Wo détourne les yeux comme pour réfléchir, puis se lance.
— Vous savez sans doute que tous les systèmes informatiques modernes sont délibérément infectés par des codes de réplication et d’optimisation – des petits programmes qui se dupliquent lorsque c’est nécessaire et modifient les autres programmes afin de les améliorer. Par exemple, si un programme donné tourne en soixante-dix étapes et si un optimiseur découvre un moyen de le faire tourner en soixante étapes, peut-être parce que son fonctionnement est obéré par des transferts de données superflus… l’optimiseur entre alors en action. Et comme ces optimiseurs se modifient aussi les uns les autres, aucun de nous n’a une idée exacte de leur fonctionnement.

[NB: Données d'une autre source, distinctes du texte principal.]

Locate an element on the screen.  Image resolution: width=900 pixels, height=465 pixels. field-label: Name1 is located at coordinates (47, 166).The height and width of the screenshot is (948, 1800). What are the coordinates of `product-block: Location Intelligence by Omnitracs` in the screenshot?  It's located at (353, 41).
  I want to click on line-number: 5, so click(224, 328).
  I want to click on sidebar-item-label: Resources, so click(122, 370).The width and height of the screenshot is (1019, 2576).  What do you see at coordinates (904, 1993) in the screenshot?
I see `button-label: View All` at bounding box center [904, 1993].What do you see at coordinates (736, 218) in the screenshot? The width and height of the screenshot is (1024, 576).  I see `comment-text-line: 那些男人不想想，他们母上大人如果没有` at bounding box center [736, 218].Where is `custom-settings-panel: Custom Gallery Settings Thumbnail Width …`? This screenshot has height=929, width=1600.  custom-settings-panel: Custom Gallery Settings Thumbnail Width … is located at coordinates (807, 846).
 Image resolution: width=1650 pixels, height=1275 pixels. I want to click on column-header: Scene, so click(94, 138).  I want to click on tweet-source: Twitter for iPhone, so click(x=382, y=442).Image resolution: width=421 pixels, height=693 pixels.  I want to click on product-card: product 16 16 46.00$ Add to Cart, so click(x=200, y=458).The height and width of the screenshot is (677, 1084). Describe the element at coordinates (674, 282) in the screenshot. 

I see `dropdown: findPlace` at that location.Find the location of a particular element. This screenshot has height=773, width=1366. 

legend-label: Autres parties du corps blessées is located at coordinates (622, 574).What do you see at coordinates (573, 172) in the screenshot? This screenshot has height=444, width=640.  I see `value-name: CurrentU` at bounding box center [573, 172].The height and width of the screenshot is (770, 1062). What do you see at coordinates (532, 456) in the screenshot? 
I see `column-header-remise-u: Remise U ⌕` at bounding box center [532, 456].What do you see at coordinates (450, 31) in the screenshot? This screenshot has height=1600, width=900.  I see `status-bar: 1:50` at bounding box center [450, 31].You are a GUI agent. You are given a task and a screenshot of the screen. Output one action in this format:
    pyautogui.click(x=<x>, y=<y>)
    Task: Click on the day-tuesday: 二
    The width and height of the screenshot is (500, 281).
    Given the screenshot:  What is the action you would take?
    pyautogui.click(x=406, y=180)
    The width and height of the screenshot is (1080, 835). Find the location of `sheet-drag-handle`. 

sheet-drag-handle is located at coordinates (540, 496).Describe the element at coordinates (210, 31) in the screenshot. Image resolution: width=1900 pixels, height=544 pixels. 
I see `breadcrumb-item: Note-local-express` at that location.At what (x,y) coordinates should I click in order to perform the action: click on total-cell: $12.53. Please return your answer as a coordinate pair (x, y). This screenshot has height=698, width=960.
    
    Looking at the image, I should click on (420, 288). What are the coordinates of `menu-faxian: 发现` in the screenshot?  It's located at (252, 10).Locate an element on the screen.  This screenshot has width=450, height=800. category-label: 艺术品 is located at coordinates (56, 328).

Tout cela doit vous être familier, n’est-ce pas ?
— En effet. Et je ne suis pas un ordinateur, doc.
— Pas encore. Et c’est là où je veux en venir. Les dernières générations d’optimiseurs ont appris à franchir les barrières entre les systèmes d’exploitation ; ils sont capables de se traduire eux-mêmes et d’infecter des systèmes pour lesquels ils n’ont pas été conçus. De toute évidence, cette capacité accroît leur utilité dans le cadre du net, puisqu’ils se téléchargent eux-mêmes dans toute nouvelle machine et en nettoient les codes.
» Il y a deux ou trois ans, nous avons fait des expériences avec des cerveaux de lapins et nous avons découvert que les plus évolués des optimiseurs étaient capables de s’implanter dans le cerveau. Et une fois arrivés là… eh bien…
— Ils ont rendu vos lapins intelligents ? Vous voulez dire que je risque de devenir un génie si je passe trop de temps en téléprésence ?
— D’une certaine façon, c’est ce qui est arrivé à nos trois derniers volontaires humains. Mais on a observé sur eux des effets d’une autre nature. Je vous prie donc d’être prudent… et de me contacter si vous remarquez quoi que ce soit d’inhabituel.
Wo marque une longue pause avant de reprendre :
— Par exemple, ils ont cessé de ressentir le besoin de sommeil. Entre autres fonctions, le sommeil permet au cerveau de procéder au tri des souvenirs et au rangement de la mémoire. Comme ils avaient des optimiseurs dans la cervelle, leurs souvenirs étaient triés et leur mémoire bien rangée, ce qui fait qu’ils avaient moins besoin de sommeil.